Agricultural officials released details for a second round of trade aid.
The aid package, devised by the U.S. Department of Agriculture (USDA), will assist farmers in response to trade damage from unjustified retaliation and trade disruption. U.S. Secretary of Agriculture Sonny Perdue adds, “The latest aid package ensures farmers will not bear the brunt by China or any other nation.
“Farmers themselves will tell you they’d rather have trade than aid. (However), without trade, they’re going to need support from a profitability standpoint,” Perdue said. “We honestly know and believe it’s a food security issue, which leads to a national security issue. Our team at USDA reflected on what worked well last year and what could’ve (been) done better, and then effectively redesigned this program.”
USDA Chief Economist Robert Johansson says this package is “slightly different” than the last, but believes “the main brush strokes remain the same.”
“We are comparing the difference in trade with tariffs on our exports to trade without those tariffs,” Johansson said. “We are (also) looking back a number of years to look at what China has purchased from us and are bringing that into our baseline for applying those tariffs too.”
The USDA has been authorized to provide up to $16 billion in aid.

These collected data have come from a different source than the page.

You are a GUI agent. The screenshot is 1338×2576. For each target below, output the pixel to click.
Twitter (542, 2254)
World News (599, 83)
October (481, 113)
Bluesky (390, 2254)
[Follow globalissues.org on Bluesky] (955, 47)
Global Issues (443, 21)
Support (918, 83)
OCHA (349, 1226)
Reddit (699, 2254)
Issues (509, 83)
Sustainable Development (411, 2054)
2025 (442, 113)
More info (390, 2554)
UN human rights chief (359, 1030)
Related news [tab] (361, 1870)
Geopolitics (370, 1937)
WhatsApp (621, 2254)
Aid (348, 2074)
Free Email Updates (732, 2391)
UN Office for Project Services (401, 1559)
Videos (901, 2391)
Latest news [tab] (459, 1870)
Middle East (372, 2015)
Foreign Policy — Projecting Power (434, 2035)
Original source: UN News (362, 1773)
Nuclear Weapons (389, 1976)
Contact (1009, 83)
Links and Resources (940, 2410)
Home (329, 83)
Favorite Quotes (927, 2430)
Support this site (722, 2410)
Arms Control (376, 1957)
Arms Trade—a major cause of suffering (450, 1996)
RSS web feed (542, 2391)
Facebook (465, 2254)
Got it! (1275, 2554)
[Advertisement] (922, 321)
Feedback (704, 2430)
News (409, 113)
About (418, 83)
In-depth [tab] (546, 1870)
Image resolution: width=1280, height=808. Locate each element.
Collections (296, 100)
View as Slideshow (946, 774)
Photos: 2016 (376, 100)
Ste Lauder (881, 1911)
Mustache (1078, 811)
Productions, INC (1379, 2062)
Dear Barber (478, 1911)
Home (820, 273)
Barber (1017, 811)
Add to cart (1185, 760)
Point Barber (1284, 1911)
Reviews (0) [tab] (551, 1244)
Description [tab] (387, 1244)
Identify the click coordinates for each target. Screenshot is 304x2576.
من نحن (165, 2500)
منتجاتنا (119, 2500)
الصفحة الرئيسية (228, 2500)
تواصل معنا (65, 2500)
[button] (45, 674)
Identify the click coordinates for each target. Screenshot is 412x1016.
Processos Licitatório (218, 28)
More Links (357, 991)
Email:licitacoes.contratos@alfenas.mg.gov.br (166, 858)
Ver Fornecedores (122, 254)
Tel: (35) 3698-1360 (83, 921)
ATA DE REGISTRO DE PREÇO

Monies once again will be funneled through the Market Facilitation Program (MFP), Food Purchase and Distribution Program and Agricultural Trade Promotion (ATP) Program.
The Market Facilitation Program will provide $14.5 billion in direct payments to specialty and non-specialty crop producers, as well as dairy and hog producers.
Payments for non-specialty crops will be awarded differently. USDA Undersecretary for Farm Production and Conservation Bill Northey addresses these changes.
“We will look at one, single payment,” Undersecretary Northey said. “Rob and his team have look(ed) at the trade damage each county is feeling. We then divide that by the acres planted within that county and then have a single payment, no matter which of those crops you plant.”
The first set of payments are scheduled for July/August. Additional payments will be awarded later, depending on U.S./China trade negotiations and further damage.